**EXERCISE DESCRIPTION**
Please give the listing underneath again, exactly as shown.

**THE DATA**
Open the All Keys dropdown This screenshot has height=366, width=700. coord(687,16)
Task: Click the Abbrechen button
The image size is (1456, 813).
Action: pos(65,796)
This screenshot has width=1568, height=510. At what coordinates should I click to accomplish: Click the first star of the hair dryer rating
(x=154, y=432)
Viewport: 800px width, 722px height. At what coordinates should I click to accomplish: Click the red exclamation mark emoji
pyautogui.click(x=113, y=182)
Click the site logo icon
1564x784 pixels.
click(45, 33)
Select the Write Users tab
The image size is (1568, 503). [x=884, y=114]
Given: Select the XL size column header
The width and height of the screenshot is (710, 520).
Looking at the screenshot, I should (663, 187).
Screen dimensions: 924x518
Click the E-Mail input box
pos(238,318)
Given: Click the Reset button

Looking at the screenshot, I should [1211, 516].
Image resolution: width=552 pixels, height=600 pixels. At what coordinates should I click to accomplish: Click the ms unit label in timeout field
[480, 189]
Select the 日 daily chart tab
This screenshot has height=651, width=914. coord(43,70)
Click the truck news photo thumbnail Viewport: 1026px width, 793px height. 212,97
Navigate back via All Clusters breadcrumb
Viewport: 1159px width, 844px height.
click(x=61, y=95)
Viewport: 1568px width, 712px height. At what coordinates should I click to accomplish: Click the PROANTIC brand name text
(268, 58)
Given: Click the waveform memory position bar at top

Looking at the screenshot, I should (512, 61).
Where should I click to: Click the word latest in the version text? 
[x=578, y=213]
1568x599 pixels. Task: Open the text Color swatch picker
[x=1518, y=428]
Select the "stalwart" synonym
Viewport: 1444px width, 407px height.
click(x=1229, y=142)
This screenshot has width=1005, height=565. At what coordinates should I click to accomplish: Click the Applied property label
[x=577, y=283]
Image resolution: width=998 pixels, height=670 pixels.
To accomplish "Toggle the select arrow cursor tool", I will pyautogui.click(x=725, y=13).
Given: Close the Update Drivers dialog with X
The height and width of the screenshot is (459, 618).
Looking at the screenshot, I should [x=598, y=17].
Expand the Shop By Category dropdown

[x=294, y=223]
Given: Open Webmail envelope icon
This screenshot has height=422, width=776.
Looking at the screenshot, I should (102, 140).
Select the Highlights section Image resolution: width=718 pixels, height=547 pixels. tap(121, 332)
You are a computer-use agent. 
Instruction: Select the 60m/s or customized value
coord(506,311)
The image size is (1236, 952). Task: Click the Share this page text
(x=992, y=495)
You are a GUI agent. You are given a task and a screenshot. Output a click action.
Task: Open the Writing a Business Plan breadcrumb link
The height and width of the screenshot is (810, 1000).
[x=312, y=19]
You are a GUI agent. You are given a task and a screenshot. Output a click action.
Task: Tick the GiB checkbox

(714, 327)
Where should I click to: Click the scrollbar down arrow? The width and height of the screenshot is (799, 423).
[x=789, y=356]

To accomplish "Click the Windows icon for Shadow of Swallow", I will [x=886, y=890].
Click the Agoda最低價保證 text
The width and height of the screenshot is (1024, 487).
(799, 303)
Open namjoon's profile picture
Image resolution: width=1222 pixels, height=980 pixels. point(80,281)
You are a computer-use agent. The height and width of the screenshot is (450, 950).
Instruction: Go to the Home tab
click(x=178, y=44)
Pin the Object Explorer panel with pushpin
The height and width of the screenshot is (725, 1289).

**TASK RESPONSE**
Open the All Keys dropdown This screenshot has height=366, width=700. coord(687,16)
Task: Click the Abbrechen button
The image size is (1456, 813).
Action: pos(65,796)
This screenshot has width=1568, height=510. At what coordinates should I click to accomplish: Click the first star of the hair dryer rating
(x=154, y=432)
Viewport: 800px width, 722px height. At what coordinates should I click to accomplish: Click the red exclamation mark emoji
pyautogui.click(x=113, y=182)
Click the site logo icon
1564x784 pixels.
click(45, 33)
Select the Write Users tab
The image size is (1568, 503). [x=884, y=114]
Given: Select the XL size column header
The width and height of the screenshot is (710, 520).
Looking at the screenshot, I should (663, 187).
Screen dimensions: 924x518
Click the E-Mail input box
pos(238,318)
Given: Click the Reset button

Looking at the screenshot, I should [1211, 516].
Image resolution: width=552 pixels, height=600 pixels. At what coordinates should I click to accomplish: Click the ms unit label in timeout field
[480, 189]
Select the 日 daily chart tab
This screenshot has height=651, width=914. coord(43,70)
Click the truck news photo thumbnail Viewport: 1026px width, 793px height. 212,97
Navigate back via All Clusters breadcrumb
Viewport: 1159px width, 844px height.
click(x=61, y=95)
Viewport: 1568px width, 712px height. At what coordinates should I click to accomplish: Click the PROANTIC brand name text
(268, 58)
Given: Click the waveform memory position bar at top

Looking at the screenshot, I should (512, 61).
Where should I click to: Click the word latest in the version text? 
[x=578, y=213]
1568x599 pixels. Task: Open the text Color swatch picker
[x=1518, y=428]
Select the "stalwart" synonym
Viewport: 1444px width, 407px height.
click(x=1229, y=142)
This screenshot has width=1005, height=565. At what coordinates should I click to accomplish: Click the Applied property label
[x=577, y=283]
Image resolution: width=998 pixels, height=670 pixels.
To accomplish "Toggle the select arrow cursor tool", I will pyautogui.click(x=725, y=13).
Given: Close the Update Drivers dialog with X
The height and width of the screenshot is (459, 618).
Looking at the screenshot, I should [x=598, y=17].
Expand the Shop By Category dropdown

[x=294, y=223]
Given: Open Webmail envelope icon
This screenshot has height=422, width=776.
Looking at the screenshot, I should (102, 140).
Select the Highlights section Image resolution: width=718 pixels, height=547 pixels. tap(121, 332)
You are a computer-use agent. 
Instruction: Select the 60m/s or customized value
coord(506,311)
The image size is (1236, 952). Task: Click the Share this page text
(x=992, y=495)
You are a GUI agent. You are given a task and a screenshot. Output a click action.
Task: Open the Writing a Business Plan breadcrumb link
The height and width of the screenshot is (810, 1000).
[x=312, y=19]
You are a GUI agent. You are given a task and a screenshot. Output a click action.
Task: Tick the GiB checkbox

(714, 327)
Where should I click to: Click the scrollbar down arrow? The width and height of the screenshot is (799, 423).
[x=789, y=356]

To accomplish "Click the Windows icon for Shadow of Swallow", I will [x=886, y=890].
Click the Agoda最低價保證 text
The width and height of the screenshot is (1024, 487).
(799, 303)
Open namjoon's profile picture
Image resolution: width=1222 pixels, height=980 pixels. point(80,281)
You are a computer-use agent. The height and width of the screenshot is (450, 950).
Instruction: Go to the Home tab
click(x=178, y=44)
Pin the Object Explorer panel with pushpin
The height and width of the screenshot is (725, 1289).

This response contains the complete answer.